- **Exercise**
Retype the listing exactly, so that the copy matches it line for line.

- **Records for this task**
○ ○ ○ ○ ○

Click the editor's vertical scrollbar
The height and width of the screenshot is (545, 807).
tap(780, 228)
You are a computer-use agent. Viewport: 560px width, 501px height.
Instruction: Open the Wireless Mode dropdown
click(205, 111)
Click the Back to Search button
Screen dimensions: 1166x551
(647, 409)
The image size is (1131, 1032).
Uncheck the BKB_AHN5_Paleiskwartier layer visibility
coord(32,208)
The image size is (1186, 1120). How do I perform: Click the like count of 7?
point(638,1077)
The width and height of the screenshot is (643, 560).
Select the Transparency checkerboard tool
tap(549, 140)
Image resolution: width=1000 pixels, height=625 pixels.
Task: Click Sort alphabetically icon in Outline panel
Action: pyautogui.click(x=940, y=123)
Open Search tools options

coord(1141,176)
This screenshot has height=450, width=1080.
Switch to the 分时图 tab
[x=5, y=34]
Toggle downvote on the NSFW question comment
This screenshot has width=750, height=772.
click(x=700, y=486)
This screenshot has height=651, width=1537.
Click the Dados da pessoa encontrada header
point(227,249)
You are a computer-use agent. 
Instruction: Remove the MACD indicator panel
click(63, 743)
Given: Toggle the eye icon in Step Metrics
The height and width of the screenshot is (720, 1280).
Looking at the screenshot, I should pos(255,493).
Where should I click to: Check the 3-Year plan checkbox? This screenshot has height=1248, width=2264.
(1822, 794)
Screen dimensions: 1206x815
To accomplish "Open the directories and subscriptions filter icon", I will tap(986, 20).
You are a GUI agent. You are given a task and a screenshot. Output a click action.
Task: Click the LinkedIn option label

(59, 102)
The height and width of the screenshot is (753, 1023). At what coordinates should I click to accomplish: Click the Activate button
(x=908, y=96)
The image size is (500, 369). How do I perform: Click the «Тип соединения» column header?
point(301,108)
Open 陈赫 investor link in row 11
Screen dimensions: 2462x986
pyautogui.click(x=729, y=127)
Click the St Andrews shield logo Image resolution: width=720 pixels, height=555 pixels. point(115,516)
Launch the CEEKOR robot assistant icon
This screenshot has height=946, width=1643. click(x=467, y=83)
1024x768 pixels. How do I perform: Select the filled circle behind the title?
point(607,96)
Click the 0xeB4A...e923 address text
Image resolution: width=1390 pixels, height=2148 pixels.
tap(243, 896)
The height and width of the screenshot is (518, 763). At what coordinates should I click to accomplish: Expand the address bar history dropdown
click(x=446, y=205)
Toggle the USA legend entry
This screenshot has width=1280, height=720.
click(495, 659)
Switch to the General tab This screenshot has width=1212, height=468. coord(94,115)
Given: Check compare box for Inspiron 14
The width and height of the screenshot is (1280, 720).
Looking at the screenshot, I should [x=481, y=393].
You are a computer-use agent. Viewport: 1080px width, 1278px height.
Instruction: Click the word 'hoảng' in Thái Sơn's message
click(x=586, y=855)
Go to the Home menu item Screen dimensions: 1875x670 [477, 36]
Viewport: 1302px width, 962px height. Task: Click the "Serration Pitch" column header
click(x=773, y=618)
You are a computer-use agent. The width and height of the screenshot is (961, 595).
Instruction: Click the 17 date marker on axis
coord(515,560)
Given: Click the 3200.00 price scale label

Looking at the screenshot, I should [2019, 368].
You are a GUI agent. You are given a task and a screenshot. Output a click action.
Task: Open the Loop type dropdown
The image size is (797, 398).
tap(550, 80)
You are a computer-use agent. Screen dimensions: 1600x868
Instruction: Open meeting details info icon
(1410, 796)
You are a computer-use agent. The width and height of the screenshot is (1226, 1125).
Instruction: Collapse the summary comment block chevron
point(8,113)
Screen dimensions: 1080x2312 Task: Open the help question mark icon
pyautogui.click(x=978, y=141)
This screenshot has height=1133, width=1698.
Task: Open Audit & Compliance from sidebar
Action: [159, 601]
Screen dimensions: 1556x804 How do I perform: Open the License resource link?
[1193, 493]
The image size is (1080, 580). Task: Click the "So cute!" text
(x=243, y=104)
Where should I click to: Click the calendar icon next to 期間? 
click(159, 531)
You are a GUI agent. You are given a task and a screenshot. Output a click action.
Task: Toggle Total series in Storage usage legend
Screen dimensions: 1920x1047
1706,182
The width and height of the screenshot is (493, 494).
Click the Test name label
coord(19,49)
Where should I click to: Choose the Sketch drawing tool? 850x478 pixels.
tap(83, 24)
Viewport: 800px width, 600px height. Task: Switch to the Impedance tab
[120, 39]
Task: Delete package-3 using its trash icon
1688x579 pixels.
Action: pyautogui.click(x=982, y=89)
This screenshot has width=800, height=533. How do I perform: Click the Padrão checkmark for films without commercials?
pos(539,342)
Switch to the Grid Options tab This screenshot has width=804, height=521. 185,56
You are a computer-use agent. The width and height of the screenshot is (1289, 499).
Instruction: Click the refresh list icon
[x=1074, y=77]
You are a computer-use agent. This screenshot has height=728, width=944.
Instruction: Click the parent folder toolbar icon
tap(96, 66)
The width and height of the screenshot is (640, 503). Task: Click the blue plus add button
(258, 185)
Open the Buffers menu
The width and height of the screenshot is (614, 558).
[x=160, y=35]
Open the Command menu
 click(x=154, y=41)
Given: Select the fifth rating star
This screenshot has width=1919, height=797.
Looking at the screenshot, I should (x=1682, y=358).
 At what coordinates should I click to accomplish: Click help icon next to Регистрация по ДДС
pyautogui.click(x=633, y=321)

○ ○ ○ ○ ○

- **Solution**
Click the editor's vertical scrollbar
The height and width of the screenshot is (545, 807).
tap(780, 228)
You are a computer-use agent. Viewport: 560px width, 501px height.
Instruction: Open the Wireless Mode dropdown
click(205, 111)
Click the Back to Search button
Screen dimensions: 1166x551
(647, 409)
The image size is (1131, 1032).
Uncheck the BKB_AHN5_Paleiskwartier layer visibility
coord(32,208)
The image size is (1186, 1120). How do I perform: Click the like count of 7?
point(638,1077)
The width and height of the screenshot is (643, 560).
Select the Transparency checkerboard tool
tap(549, 140)
Image resolution: width=1000 pixels, height=625 pixels.
Task: Click Sort alphabetically icon in Outline panel
Action: pyautogui.click(x=940, y=123)
Open Search tools options

coord(1141,176)
This screenshot has height=450, width=1080.
Switch to the 分时图 tab
[x=5, y=34]
Toggle downvote on the NSFW question comment
This screenshot has width=750, height=772.
click(x=700, y=486)
This screenshot has height=651, width=1537.
Click the Dados da pessoa encontrada header
point(227,249)
You are a computer-use agent. 
Instruction: Remove the MACD indicator panel
click(63, 743)
Given: Toggle the eye icon in Step Metrics
The height and width of the screenshot is (720, 1280).
Looking at the screenshot, I should pos(255,493).
Where should I click to: Check the 3-Year plan checkbox? This screenshot has height=1248, width=2264.
(1822, 794)
Screen dimensions: 1206x815
To accomplish "Open the directories and subscriptions filter icon", I will tap(986, 20).
You are a GUI agent. You are given a task and a screenshot. Output a click action.
Task: Click the LinkedIn option label

(59, 102)
The height and width of the screenshot is (753, 1023). At what coordinates should I click to accomplish: Click the Activate button
(x=908, y=96)
The image size is (500, 369). How do I perform: Click the «Тип соединения» column header?
point(301,108)
Open 陈赫 investor link in row 11
Screen dimensions: 2462x986
pyautogui.click(x=729, y=127)
Click the St Andrews shield logo Image resolution: width=720 pixels, height=555 pixels. point(115,516)
Launch the CEEKOR robot assistant icon
This screenshot has height=946, width=1643. click(x=467, y=83)
1024x768 pixels. How do I perform: Select the filled circle behind the title?
point(607,96)
Click the 0xeB4A...e923 address text
Image resolution: width=1390 pixels, height=2148 pixels.
tap(243, 896)
The height and width of the screenshot is (518, 763). At what coordinates should I click to accomplish: Expand the address bar history dropdown
click(x=446, y=205)
Toggle the USA legend entry
This screenshot has width=1280, height=720.
click(495, 659)
Switch to the General tab This screenshot has width=1212, height=468. coord(94,115)
Given: Check compare box for Inspiron 14
The width and height of the screenshot is (1280, 720).
Looking at the screenshot, I should [x=481, y=393].
You are a computer-use agent. Viewport: 1080px width, 1278px height.
Instruction: Click the word 'hoảng' in Thái Sơn's message
click(x=586, y=855)
Go to the Home menu item Screen dimensions: 1875x670 [477, 36]
Viewport: 1302px width, 962px height. Task: Click the "Serration Pitch" column header
click(x=773, y=618)
You are a computer-use agent. The width and height of the screenshot is (961, 595).
Instruction: Click the 17 date marker on axis
coord(515,560)
Given: Click the 3200.00 price scale label

Looking at the screenshot, I should [2019, 368].
You are a GUI agent. You are given a task and a screenshot. Output a click action.
Task: Open the Loop type dropdown
The image size is (797, 398).
tap(550, 80)
You are a computer-use agent. Screen dimensions: 1600x868
Instruction: Open meeting details info icon
(1410, 796)
You are a computer-use agent. The width and height of the screenshot is (1226, 1125).
Instruction: Collapse the summary comment block chevron
point(8,113)
Screen dimensions: 1080x2312 Task: Open the help question mark icon
pyautogui.click(x=978, y=141)
This screenshot has height=1133, width=1698.
Task: Open Audit & Compliance from sidebar
Action: [159, 601]
Screen dimensions: 1556x804 How do I perform: Open the License resource link?
[1193, 493]
The image size is (1080, 580). Task: Click the "So cute!" text
(x=243, y=104)
Where should I click to: Click the calendar icon next to 期間? 
click(159, 531)
You are a GUI agent. You are given a task and a screenshot. Output a click action.
Task: Toggle Total series in Storage usage legend
Screen dimensions: 1920x1047
1706,182
The width and height of the screenshot is (493, 494).
Click the Test name label
coord(19,49)
Where should I click to: Choose the Sketch drawing tool? 850x478 pixels.
tap(83, 24)
Viewport: 800px width, 600px height. Task: Switch to the Impedance tab
[120, 39]
Task: Delete package-3 using its trash icon
1688x579 pixels.
Action: pyautogui.click(x=982, y=89)
This screenshot has width=800, height=533. How do I perform: Click the Padrão checkmark for films without commercials?
pos(539,342)
Switch to the Grid Options tab This screenshot has width=804, height=521. 185,56
You are a computer-use agent. The width and height of the screenshot is (1289, 499).
Instruction: Click the refresh list icon
[x=1074, y=77]
You are a computer-use agent. This screenshot has height=728, width=944.
Instruction: Click the parent folder toolbar icon
tap(96, 66)
The width and height of the screenshot is (640, 503). Task: Click the blue plus add button
(258, 185)
Open the Buffers menu
The width and height of the screenshot is (614, 558).
[x=160, y=35]
Open the Command menu
 click(x=154, y=41)
Given: Select the fifth rating star
This screenshot has width=1919, height=797.
Looking at the screenshot, I should (x=1682, y=358).
 At what coordinates should I click to accomplish: Click help icon next to Регистрация по ДДС
pyautogui.click(x=633, y=321)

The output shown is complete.